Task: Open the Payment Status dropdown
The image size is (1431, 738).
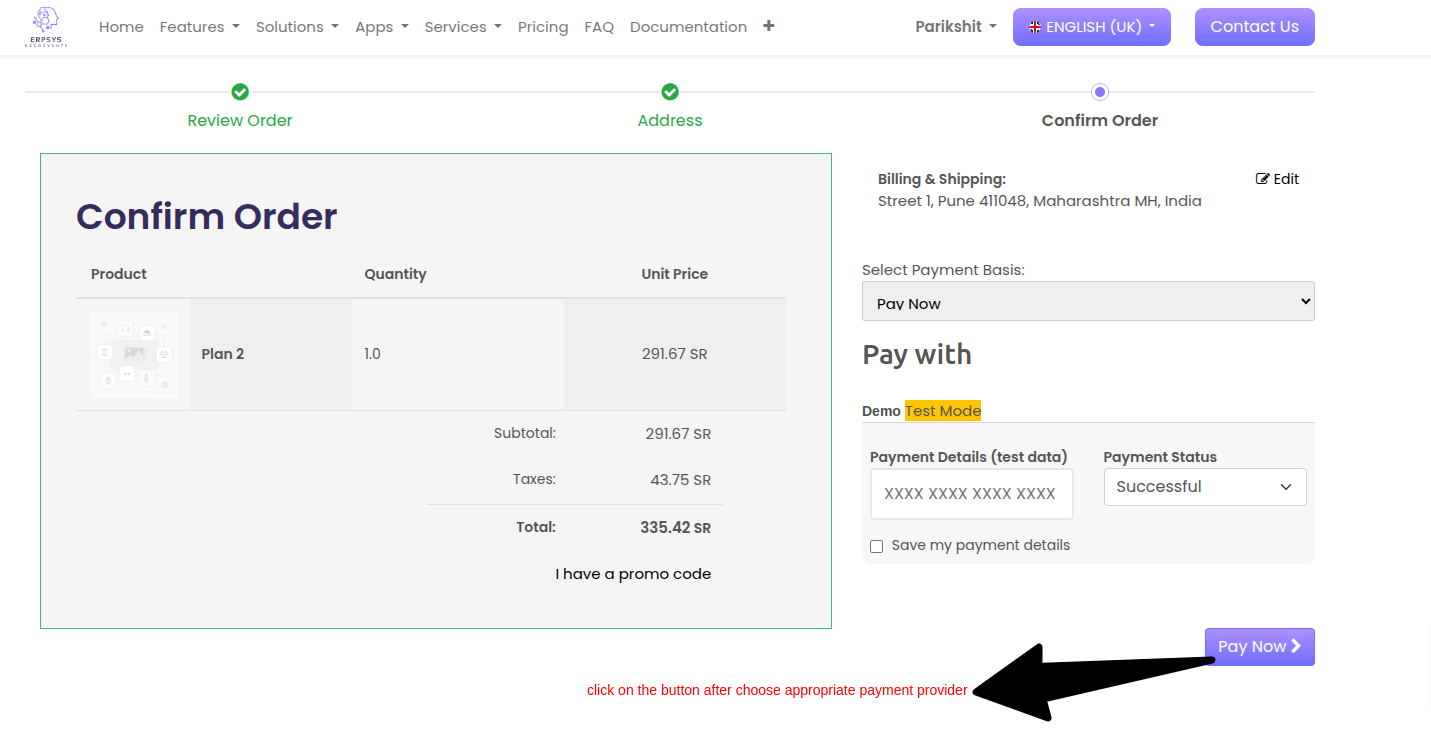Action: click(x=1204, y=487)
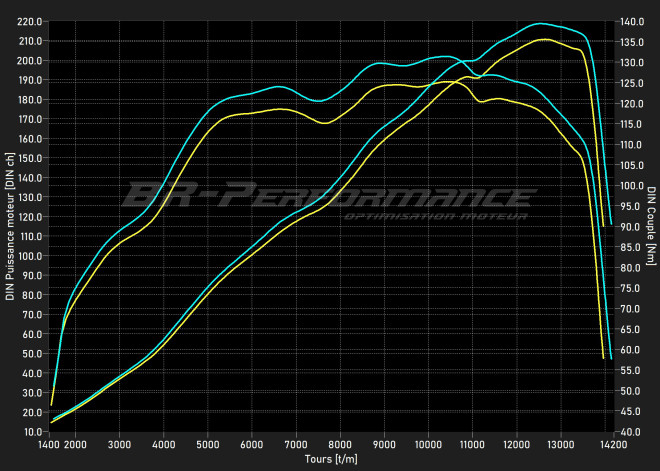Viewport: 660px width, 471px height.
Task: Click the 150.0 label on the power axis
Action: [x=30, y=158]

────────────────────────────────────────

**Short exercise:** Render every line of the material above as a numbered list, skipping blank lines and leaving out the pictures.

**Exercise output:**
1. Task: Open the Payment Status dropdown
2. The image size is (1431, 738).
3. Action: click(x=1204, y=487)
4. Viewport: 660px width, 471px height.
5. Task: Click the 150.0 label on the power axis
6. Action: [x=30, y=158]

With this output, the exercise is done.